Let $\mathbb{T}$ be a geometric theory. Let $\mathrm{Set}[\mathbb{T}]$ be its classifying topos, such that geometric morphisms from any (cocomplete) topos $\mathcal{E}$ into $\mathrm{Set}[\mathbb{T}]$ are in canonical one-to-one correspondence with models of $\mathbb{T}$ in $\mathcal{E}$.
As with any topos, associated to $\mathrm{Set}[\mathbb{T}]$ is its localic reflection $L(\mathrm{Set}[\mathbb{T}])$, the locale which has the partially ordered set $\mathrm{Sub}_{\mathrm{Set}[\mathbb{T}]}(1)$ as frame of opens. Like any locale, this locale is the classifying locale of some propositional geometric theory $\mathbb{T}'$.
Question: Can the theory $\mathbb{T}'$ be described in terms of $\mathbb{T}$?

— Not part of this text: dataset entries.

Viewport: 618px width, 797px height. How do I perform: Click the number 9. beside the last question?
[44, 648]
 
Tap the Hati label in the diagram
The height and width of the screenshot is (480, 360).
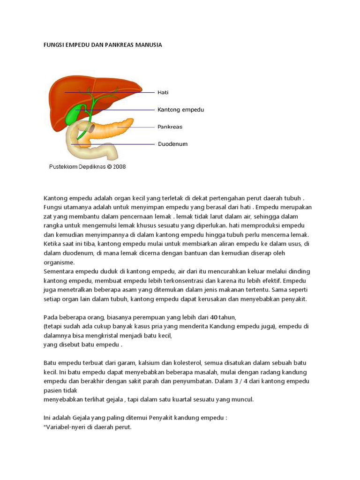pos(163,93)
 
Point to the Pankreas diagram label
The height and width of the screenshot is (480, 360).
pos(170,127)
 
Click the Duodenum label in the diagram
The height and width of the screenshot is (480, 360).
pos(172,144)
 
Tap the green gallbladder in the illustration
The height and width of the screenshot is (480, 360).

For instance, let $\mathbb{T}$ the theory of an object, containing a single sort and no axioms. Then $\mathrm{Set}[\mathbb{T}]$ is the object classifier, the copresheaf topos $[\mathrm{FinSet}, \mathrm{Set}]$. Its localic reflection is the one-point locale, so $\mathbb{T}'$ is the empty theory.
My motivation is that I want to find out whether a certain geometric $\mathcal{F} \to \mathcal{E}$ morphism is open. For this, I have to check whether its localic reflection is open (as a locale internal to $\mathcal{E}$); if I knew which theory the localic reflection classifies, I'd have a handle on this.
An obvious place to look for an answer would be Olivia Caramello's beautiful paper on lattices of theories. However, there she discusses only subtoposes, not the localic reflection.